Monday, March 28, 2011

Landslides: Nuisance or Construction Defect?

Sorting Out Liability and Damages

As I write this, northern California is experiencing the second straight week of rain in an otherwise very wet year.  Continuous rain soaks the ground and loosens unstable hillsides. Landslides can stay hidden for years until very wet weather suddenly breaks them loose. Also, slides can move very slowly, over long periods of time, gradually damaging the properties around them.

            In either case, earth movement can cause serious damage to buildings and other improvements on or adjacent to the unstable land. Mudslides, rockslides, and landslides are all versions of the same phenomenon—water plus gravity equals damage.

            We’ve seen slides gradually pull down the surrounding properties so slowly that trees growing on the hill have curved trunks. This is called soil creep and can last for years or decades. We’ve also represented clients whose homes were damaged in just a moment as a large landslide, hidden beneath the surface of the earth for centuries, comes down, bringing a large portion of the hillside with it.

            Property developers are required to obtain the advice of soil engineers when grading is done in a landslide-prone area, and most engineers are very good at detecting the presence of hidden slides. Aerial photo mapping, boring, or just reviewing the history of the area under development can do this. But regardless of the engineer or developer’s efforts, slides can still occur.

            Earth Movement as a Construction Defect.  If a slide occurs in a development after construction is complete and the homes are sold, the developer is liable for any damage caused for at least ten years from the completion of the project.  Slides, subsidence, settlement, and improper drainage are all considered construction defects.  Arguments in those cases usually do not arise over who is liable—the developer and its contractors are usually “strictly” liable or negligent if a slide occurs on newly developed land. What the attorneys for each side usually debate is what is necessary to repair the damages and how much that will cost.

            Unless something suspends or “tolls” the statute of limitations, ten years is the usual outside limit for a claim against the builder of the homes and the subcontractors involved in the grading of the project. There are also shorter limitations on such claims, dating from when the event occurs that also come into play, so it is important to seek the advice of an attorney experienced in earth movement claims if a landslide damages your property.

            Earth Movement as a Nuisance. But there are other instances of damage caused by earth movement that are unaffected by the ten year statute of limitations.  If a slide damages a neighbor’s property, the owner of the land where the slide originates can be liable to his neighbor for the damage; regardless of when the damaged property was built or sold, and regardless of whether any “negligence” is involved. The only limitation on claims of that sort date from the occurrence of the event.  Unlike claims against a developer for new construction, there are no outside limits, but there are shorter periods dating from when the damage occurred that must be observed. Again, the advice of an attorney should be obtained to be sure that you don’t lose your right to make a claim against those responsible.

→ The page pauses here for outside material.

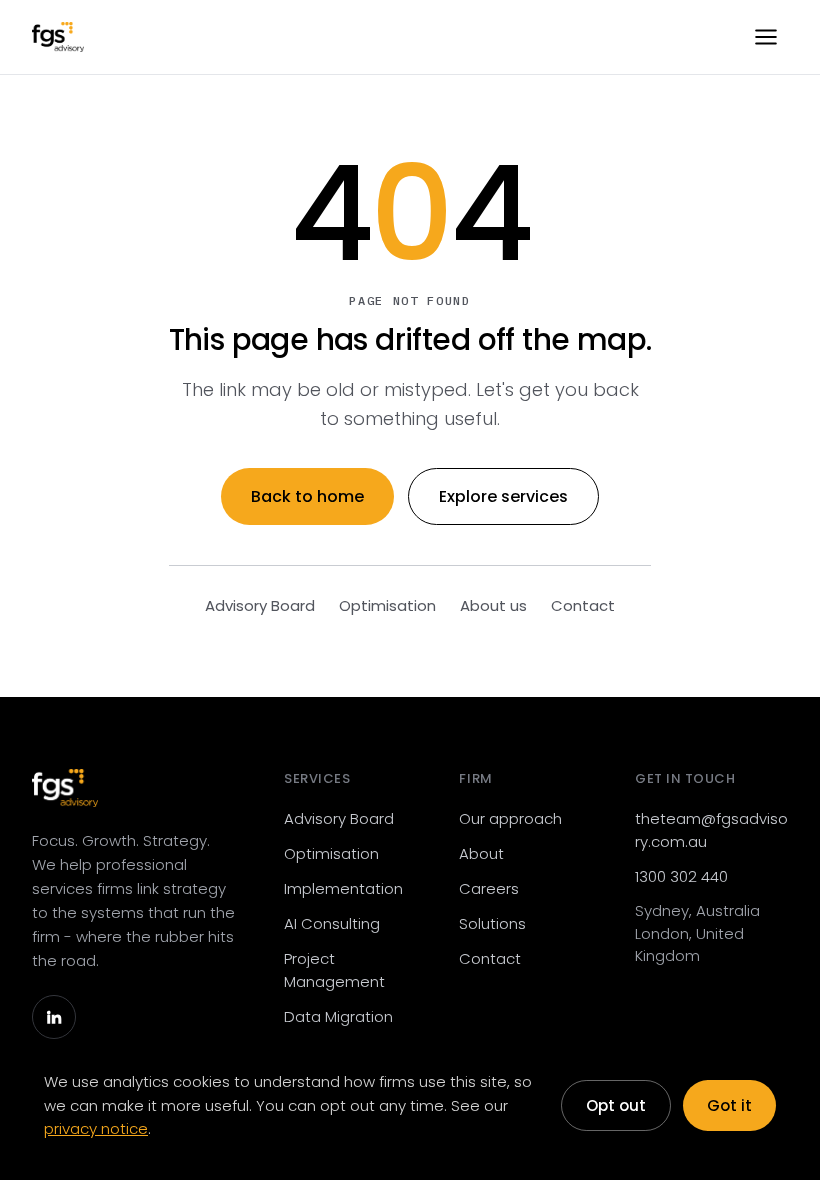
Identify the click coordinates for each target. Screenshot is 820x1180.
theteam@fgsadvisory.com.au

            A claim against the owner of property where the landslide originates can be for money damages, and also for injunctive relief—an order of the court requiring the neighbor to stop, or abate, the continuing damage being caused by the slide. These are usually claims for what lawyers call Nuisance—the invasion of your property by something that started on your neighbor’s land.
            The fact of the slide is not usually the issue—it’s pretty easy to tell when a landslide or earth subsidence is causing damage—the problem is who is at fault. Attorneys and experts in earth movement cases between neighbors argue about both liability and damages. Where did the landslide start—on the uphill, or the downhill neighbor’s property? What is necessary to repair the slide and any damage it caused?

            Experts. Earth movement cases, whether against a builder or an adjacent landowner, require the services of experts—soil engineers or geologists who can provide opinions on the cause of the slide and the cost of repairing it.  Damages in soil cases can be severe, and it is critical that the proper repair is identified and a claim for all possible damages is made.  One of the longest trials in our firm’s history was against a builder over eleven separate landslides in a new development. The difficult part of that case was that not all of those slides had openly caused damage—some where what are known as “ancient” slides, slides which have been hidden for thousands of years waiting for enough rain to break them loose.  The threat of future damage is sometimes enough to force a developer to fix even those ancient, or latent slides and that is what the jury awarded in our case.

            Land, mud, and rockslides are events that don’t occur regularly, but when long periods of drenching rain soak hillsides that are unstable—either naturally, or because they have not been graded properly--slides can cause tremendous damage. It is critical to identify a claim quickly, so that the appropriate time limits for bringing it are met and to employ competent experts who can assist in identifying not only the cause but also all appropriate remedial measures.